Church of England Diocese of Leeds Airedale with Fryston

Christ the King

21 Nov 2020, 8:15 p.m.

Christ the King

One of the consequences of this second lock-down for me has been the revelation of just how much rubbish there is on TV! I didn’t turn the TV on at all during the first lock-down, possibly because it was Summer and light out, but now as it gets dark and I am tired of sitting in front of my computer all day I go and flop in front of the tele. Apparently I will watch any rubbish that is on, and most of it is rubbish, but a couple of fun gems are in there too. One of which is a silly fantasy series called Merlin. It’s total nonsense of course, but it is cute and there is something very appealing about the idea of a noble king and brave knights leading and protecting their people… I bet you see where I am going with this now. :o)
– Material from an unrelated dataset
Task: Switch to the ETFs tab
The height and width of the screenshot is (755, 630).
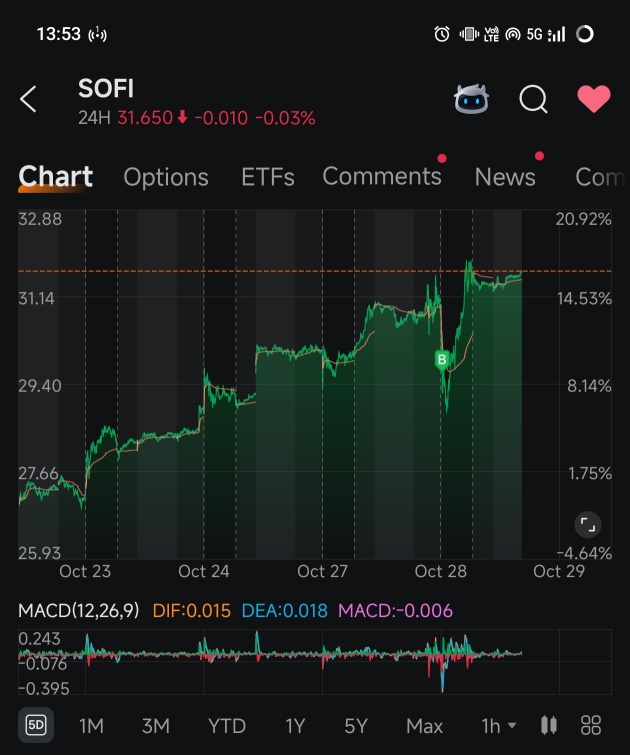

The story that most of us recognise of Arthur, Merlin and his knights is a medieval invention probably taken from much older Celtic stories. Whether or not it was based in any way on a real king or tribal leader I am not going to touch with a barge pole, but I do want to look at the ideal that is Camelot and its King.

Here we have a leader who has all the virtues that we wish our leaders had: nobility of action, brave, honest, just, with a desire to not only lead but serve his people. A leader with a heart who saw his role as one of protector and not dictator. Around him he appointed his knights. Individuals who shared the same vision and strove to embody the same virtues. The table at which they sat has become famous in its own right – The Round Table. In medieval times your seating plan reflected a person’s rank and their place in the pecking order, but The Round Table showed that all were equal, all shared the burdens and all would have the same rights and responsibilities. Sorry though, no Merlin, he was a much latter addition – still the TV show is fun.
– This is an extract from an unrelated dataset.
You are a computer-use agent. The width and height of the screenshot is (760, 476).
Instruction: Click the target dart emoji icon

What we have in this vision of Camelot is a vision of the perfect Kingdom and it should come as no surprise that it is simply a vision of The Kingdom of God. Sadly no human system can come close to matching it. No matter how hard we try, no matter the good intentions of our leaders (I’m being nice here let’s give them the benefit of the doubt) something always happens to undermine the ideal, heck even Arthur’s court was eventually undermined by jealousy, fear and self-seeking motives. This is not the case with our King. Christ never fails us and he never will.

In Christ we have a King who is truly all powerful. He could demand our service, he could force our homage. We could be the most pitiable of serfs.

Instead our King of Kings demands nothing from us, not even our faith. Everything is our choice; to follow or not, to serve or not, to love or not. We have complete freedom while he, in turn, provides everything. His leadership is one of example and his example is that of sacrificial love. He even rode out and did battle with the worst of dragons, evil and death; the battle cost him his life but he came back victorious! Evil defeated and death, eternal death, is no more. Our King is the greatest of heroes.

Think of the laws of his Kingdom, they are designed to protect and nurture not control; think of what he values, kindness and mercy not gold or silver; think of who he calls into his service, not lackeys and yes men/women but ordinary people who strive to follow his path. Christ doesn’t care about your lineage or family tree only about your heart. We, his knights or disciples, belong to the roundest of Round Tables. Our King seeks only the welfare of his people.

So thinking of the attributes of our King, tell me, is he not worthy of our service, our adoration and, yes, our love? I think the answer is an obvious YES! So why can’t more people see it? Why aren’t there queues of people wanting a Kingdom of God passport?

As with Arthur so it is with Christ; sadly his knights, us, are not up to his standard, at least in this life. We are cowardly lions in comparison (yes I know I am mixing my metaphors but you know what I mean). Instead of seeing the virtues of our King, people can only see the flaws of his knights. We bicker, we support dubious causes, we allow evil to go unchallenged, we sit down when we should stand up, we hide when we should go forth into battle – I’ll not go on, I know that you get the picture.

Thankfully our King is also wise enough to recognise and deal with our flaws. That doesn’t mean we should stop trying, that would be a dreadful betrayal akin to Lancelot and his affair with Guinevere. What it does mean is that, again thankfully, the kingdom’s future does not rely on just us – phew!

One of the appealing features of Arthur’s story is the idea that he will return. That when Britain is in dire need the noble Arthur will wake from Avalon and take his place once again. Frankly if he hasn’t come back during 2020 I’m not sure what he is waiting for! :o)

Christ, however, is the true ‘Once and future King’. In the end only he will reign, all humanity will see his virtue and glory, before him every knee will bend and everyone will have to account for their actions (or lack of action) in his Kingdom. The merciful will receive mercy and the cruel will … well there are consequences; every Kingdom must have justice and our King sees to the heart of every issue.

I love, honour and worship our King. I let him down far too often but I try to be a true knight of his Round Table. What about you? Are you a knight in title only (and aren’t there a lot of them around in this day and age) or are you a knight who carries the colours of your King with courage? The colours of our King? The cross of self-sacrifice. His motto? Love one another as I have loved you.